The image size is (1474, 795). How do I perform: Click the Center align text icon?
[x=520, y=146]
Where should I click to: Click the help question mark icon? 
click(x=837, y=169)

● ● ● ● ● ● ●

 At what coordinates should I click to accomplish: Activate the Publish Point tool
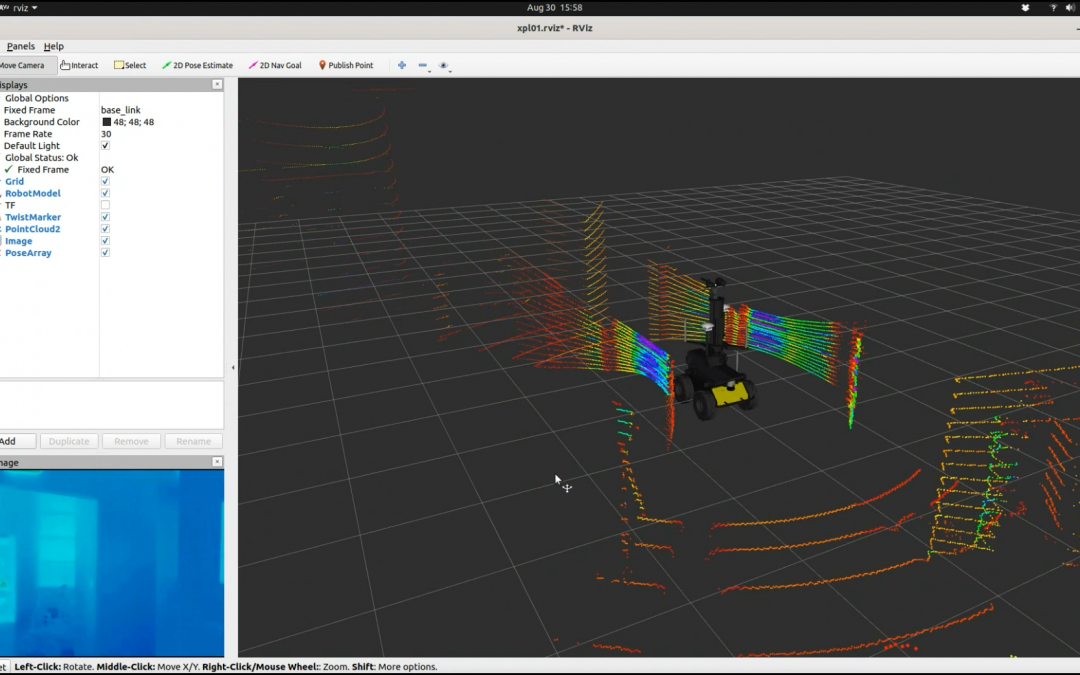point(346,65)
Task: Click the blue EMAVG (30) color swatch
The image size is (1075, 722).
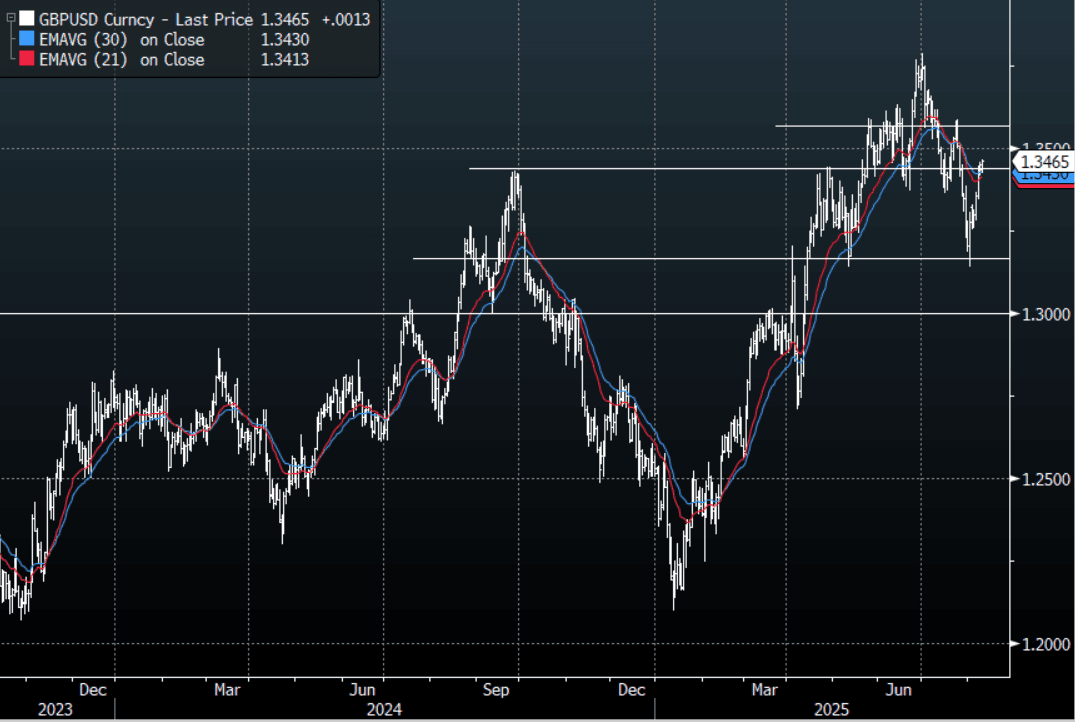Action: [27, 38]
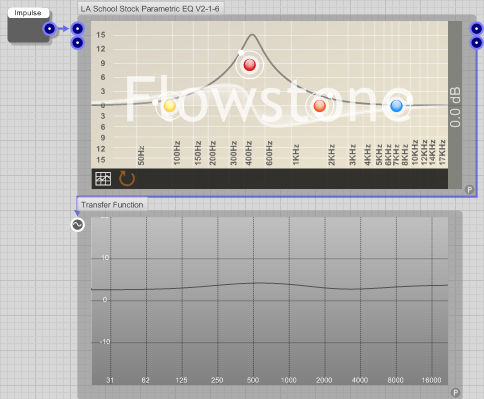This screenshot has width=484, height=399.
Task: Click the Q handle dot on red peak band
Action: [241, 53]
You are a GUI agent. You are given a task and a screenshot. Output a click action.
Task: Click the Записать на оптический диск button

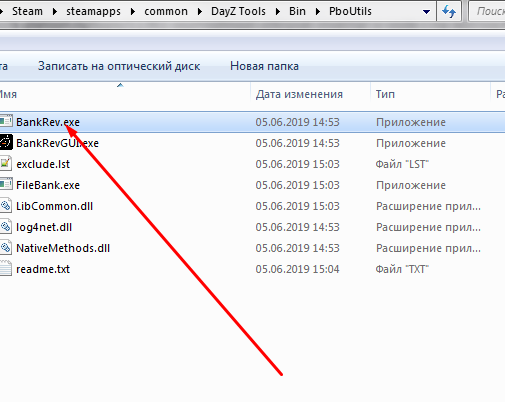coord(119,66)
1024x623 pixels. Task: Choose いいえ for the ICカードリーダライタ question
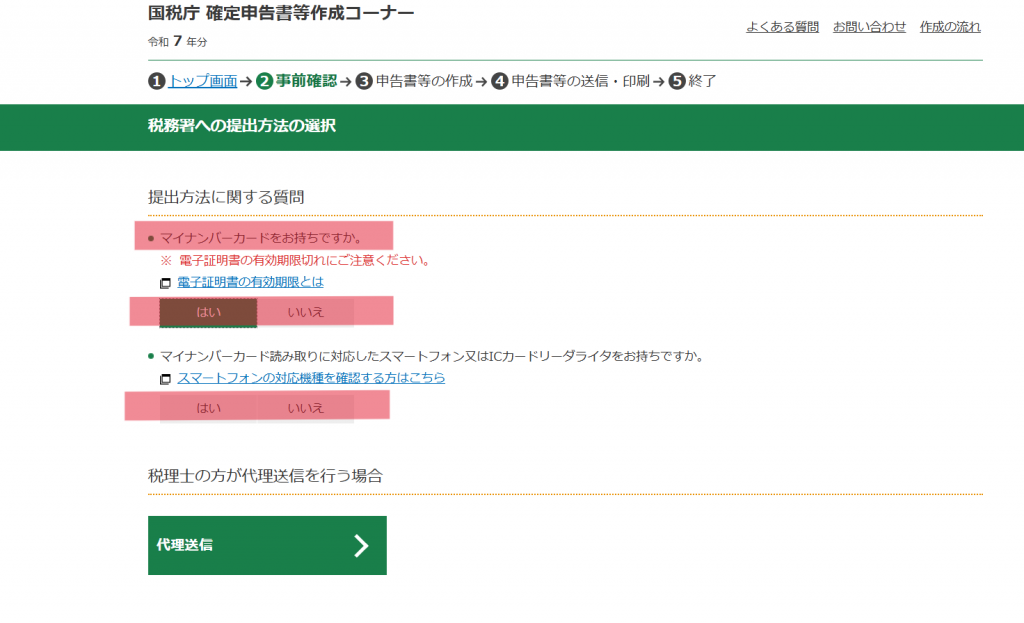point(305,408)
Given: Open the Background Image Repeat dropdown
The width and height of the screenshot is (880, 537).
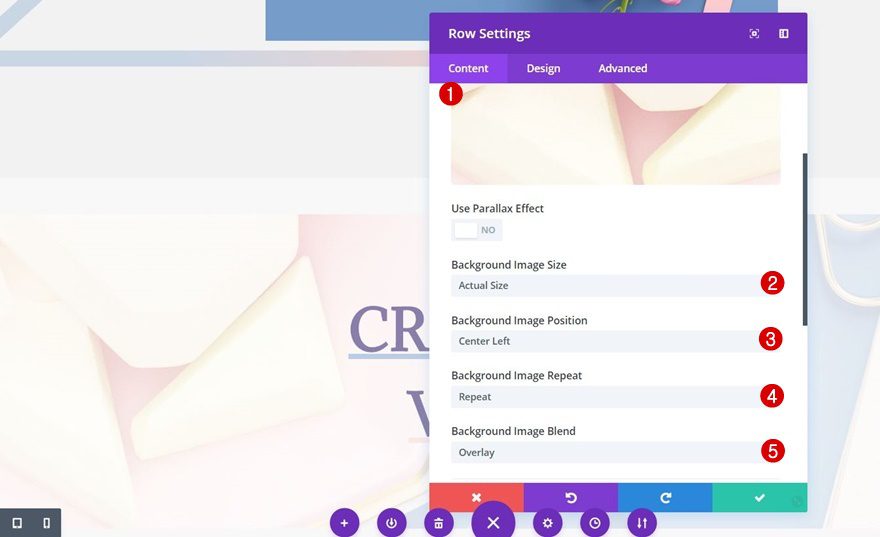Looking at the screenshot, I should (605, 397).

● ● ● ● ● ● ●

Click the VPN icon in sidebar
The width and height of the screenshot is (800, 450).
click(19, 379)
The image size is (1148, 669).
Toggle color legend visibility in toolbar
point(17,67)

● ● ● ● ● ● ●

## Work to complete
In the data above, find the line with "The image size is (1075, 722)." and the line with "You are a GUI". Please copy exactly those two lines and every line between them, but not the pictures.

## Written solution
The image size is (1075, 722).
Action: [27, 38]
This screenshot has width=484, height=399.
Task: Click the Q handle dot on red peak band
Action: [241, 53]
You are a GUI agent. You are given a task and a screenshot. Output a click action.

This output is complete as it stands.